The [Whisper paper](https://cdn.openai.com/papers/whisper.pdf) demonstrates the drastic effect that normalising the text outputs have on WER. The normalisation step is important as it removes errors unrelated to the speech recognition task, such as casing and punctuation. It also makes the formatting consistent between references and predictions by converting spelled out numbers to symbollic form (e.g. "two" -> "2") and British spellings to American (e.g. "grey" -> "gray").

We first write a function to normalise the reference of a single sample according to the Whisper English text normaliser:

In [13]:
whisper_norm = whisper_asr.tokenizer._normalize

def normalise(batch):
    batch["norm_text"] = whisper_norm(get_text(batch))
    return batch

We'll apply this function to our data using 🤗 Datasets' [`.map`](https://huggingface.co/docs/datasets/process#map) method in our evaluation pipeline.

We also need to remove any empty reference transcriptions from our dataset, as these will give a divide by 0 error in the WER calculation.

We write a function that indicates which samples to keep, and which to discard. This function, `is_target_text_in_range`, returns a boolean: reference transcriptions that are not empty return True, and those are empty return False:

In [14]:
filter_sequences = ["ignore time segment in scoring", ""]

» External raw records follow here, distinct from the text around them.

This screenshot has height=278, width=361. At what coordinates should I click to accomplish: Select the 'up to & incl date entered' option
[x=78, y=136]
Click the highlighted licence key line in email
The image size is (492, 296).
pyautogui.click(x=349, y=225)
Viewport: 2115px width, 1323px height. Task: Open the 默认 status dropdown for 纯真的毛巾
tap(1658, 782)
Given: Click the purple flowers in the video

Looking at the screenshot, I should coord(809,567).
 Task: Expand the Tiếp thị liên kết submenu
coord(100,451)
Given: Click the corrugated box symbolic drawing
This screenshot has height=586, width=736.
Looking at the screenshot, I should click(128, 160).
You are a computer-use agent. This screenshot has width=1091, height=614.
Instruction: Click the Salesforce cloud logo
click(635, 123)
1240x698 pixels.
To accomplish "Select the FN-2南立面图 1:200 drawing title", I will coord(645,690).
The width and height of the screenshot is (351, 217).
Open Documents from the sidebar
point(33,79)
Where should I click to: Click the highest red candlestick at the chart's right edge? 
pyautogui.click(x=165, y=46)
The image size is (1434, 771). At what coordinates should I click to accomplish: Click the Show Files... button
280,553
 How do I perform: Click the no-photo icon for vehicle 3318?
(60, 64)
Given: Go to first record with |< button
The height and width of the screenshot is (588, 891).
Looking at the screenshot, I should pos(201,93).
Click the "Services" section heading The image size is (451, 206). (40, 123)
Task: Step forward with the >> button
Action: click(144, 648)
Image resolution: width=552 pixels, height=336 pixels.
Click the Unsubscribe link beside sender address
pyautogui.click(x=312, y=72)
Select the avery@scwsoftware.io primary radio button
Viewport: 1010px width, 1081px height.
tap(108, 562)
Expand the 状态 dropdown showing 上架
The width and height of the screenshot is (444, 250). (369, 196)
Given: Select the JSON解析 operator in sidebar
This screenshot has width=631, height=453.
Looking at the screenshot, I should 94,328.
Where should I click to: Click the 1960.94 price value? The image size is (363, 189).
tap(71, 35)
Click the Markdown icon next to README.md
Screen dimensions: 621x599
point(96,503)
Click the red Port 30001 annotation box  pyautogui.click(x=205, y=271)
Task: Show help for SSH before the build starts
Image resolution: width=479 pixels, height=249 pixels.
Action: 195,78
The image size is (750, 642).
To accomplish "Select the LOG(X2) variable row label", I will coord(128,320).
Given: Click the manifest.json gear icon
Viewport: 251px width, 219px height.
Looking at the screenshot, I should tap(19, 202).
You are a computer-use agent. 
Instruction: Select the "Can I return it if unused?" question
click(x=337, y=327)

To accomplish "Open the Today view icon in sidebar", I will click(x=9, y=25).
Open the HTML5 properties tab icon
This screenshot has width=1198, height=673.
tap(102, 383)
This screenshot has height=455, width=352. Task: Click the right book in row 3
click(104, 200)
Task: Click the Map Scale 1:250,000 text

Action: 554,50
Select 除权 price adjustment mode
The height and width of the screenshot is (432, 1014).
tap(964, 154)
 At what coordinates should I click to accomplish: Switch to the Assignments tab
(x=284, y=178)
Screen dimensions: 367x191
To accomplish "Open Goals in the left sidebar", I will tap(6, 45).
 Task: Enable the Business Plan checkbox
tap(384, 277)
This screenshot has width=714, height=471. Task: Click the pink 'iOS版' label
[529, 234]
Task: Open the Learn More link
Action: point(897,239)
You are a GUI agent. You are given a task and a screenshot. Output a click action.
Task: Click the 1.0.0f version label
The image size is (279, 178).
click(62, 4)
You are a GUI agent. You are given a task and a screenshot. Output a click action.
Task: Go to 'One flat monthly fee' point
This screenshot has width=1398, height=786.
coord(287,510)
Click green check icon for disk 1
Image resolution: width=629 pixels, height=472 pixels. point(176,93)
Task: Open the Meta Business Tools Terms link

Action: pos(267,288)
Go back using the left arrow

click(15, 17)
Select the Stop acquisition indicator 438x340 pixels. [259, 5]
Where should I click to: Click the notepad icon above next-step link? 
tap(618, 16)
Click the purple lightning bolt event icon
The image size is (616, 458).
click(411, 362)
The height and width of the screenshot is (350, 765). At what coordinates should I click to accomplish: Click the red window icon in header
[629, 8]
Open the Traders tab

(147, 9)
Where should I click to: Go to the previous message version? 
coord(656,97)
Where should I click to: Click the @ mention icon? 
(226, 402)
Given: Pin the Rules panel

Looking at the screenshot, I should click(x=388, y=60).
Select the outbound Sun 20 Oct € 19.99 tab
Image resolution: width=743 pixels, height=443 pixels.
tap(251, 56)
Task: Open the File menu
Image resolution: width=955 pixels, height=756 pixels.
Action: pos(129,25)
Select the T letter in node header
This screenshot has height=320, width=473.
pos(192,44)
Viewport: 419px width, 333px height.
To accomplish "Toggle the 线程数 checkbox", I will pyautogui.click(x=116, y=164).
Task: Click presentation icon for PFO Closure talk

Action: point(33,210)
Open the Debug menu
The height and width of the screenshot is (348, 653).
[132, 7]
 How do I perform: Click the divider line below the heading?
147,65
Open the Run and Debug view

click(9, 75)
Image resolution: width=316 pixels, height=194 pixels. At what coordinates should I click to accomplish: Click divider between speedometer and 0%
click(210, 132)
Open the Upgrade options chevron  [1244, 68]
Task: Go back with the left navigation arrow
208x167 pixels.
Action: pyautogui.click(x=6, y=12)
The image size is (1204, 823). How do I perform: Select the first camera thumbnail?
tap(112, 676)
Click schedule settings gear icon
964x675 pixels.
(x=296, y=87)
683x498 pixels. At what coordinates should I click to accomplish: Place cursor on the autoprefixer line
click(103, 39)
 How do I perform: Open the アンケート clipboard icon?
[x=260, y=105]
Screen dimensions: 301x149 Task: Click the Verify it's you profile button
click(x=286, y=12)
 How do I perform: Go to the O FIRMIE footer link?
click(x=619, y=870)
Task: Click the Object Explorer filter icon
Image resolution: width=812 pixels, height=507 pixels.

def is_target_text_in_range(ref):
    ref = ref.strip()
    return ref not in filter_sequences

Again, we'll apply this function to our data using 🤗 Datasets' [`.map`](https://huggingface.co/docs/datasets/process#map) method in our evaluation pipeline.

## Multi-Dataset Evaluation

In this final section, we combine everything together to form the multi-dataset evaluation loop for the Whisper model.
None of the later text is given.